Clock winding down on FairPoint negotiations


FairPoint Communications and unionized workers resumed bargaining Tuesday in an effort to come to an agreement before the current five-year contract runs out Saturday.

If the parties fail to reach an agreement by then, FairPoint employees belonging to two unions in Vermont, New Hampshire and Maine have voted to authorize a strike as soon as next week.

Angelynne Amores Beaudry, Fairpoint's director of corporate communications, said the groups continue to bring propositions to the table "in good faith," and are not at a stalemate.

Union representative Mike Spillane, of IBEW Local 2326, wasn't as optimistic.

"Hopefully they'll be willing to work with us, but right now I don't see it happening," he said.

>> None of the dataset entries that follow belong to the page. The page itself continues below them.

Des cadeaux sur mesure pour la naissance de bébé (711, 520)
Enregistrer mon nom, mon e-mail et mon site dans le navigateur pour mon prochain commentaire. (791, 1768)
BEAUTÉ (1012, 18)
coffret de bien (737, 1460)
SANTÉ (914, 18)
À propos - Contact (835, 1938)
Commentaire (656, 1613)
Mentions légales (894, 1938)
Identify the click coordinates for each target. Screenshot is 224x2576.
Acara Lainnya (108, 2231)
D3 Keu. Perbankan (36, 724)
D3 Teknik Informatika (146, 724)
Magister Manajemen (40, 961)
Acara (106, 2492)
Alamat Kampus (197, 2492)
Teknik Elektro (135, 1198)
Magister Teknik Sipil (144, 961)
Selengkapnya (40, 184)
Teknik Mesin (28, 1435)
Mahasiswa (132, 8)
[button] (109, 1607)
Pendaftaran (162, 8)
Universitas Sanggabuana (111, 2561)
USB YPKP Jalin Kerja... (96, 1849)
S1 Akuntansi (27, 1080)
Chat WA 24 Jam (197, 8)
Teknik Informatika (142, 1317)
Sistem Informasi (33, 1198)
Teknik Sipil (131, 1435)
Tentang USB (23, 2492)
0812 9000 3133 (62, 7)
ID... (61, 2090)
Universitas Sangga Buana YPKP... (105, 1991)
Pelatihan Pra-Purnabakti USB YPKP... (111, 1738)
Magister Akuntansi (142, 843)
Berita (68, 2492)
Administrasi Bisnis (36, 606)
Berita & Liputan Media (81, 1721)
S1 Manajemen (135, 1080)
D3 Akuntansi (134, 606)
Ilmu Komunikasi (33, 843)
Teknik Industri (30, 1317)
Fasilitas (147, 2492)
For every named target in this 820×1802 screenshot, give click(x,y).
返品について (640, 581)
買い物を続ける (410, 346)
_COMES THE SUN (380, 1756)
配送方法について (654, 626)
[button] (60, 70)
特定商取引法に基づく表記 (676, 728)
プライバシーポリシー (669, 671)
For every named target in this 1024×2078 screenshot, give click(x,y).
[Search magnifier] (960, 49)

The dispute is largely over FairPoint's decision this year to freeze pensions for current employees, discontinue health care benefits of retirees and hire outside contractors to replace union workers, among other changes. FairPoint claims the changes will make the company more competitive in the telecommunications industry. Bargaining has been off-and-on since April 25.

The employees, which are represented the International Brotherhood of Electrical Workers (IBEW) and the Communication Workers of America (CWA), are bargaining together and have put their foot down in regard to the pensions and outside contractors.

"This is one of our true, core values and they're attacking us at the heart. We're going to stay here and hope they change their position," Spillane said, adding that the union is willing to compromise on other issues.

IBEW and CWA together represent about 1,800 FairPoint employees in northern New England. IBEW represents about 350 workers in Vermont; CWA, which is composed of customer service employees, represents 100 employees. IBEW is made up of "the guys you see on the trucks," Spillane said.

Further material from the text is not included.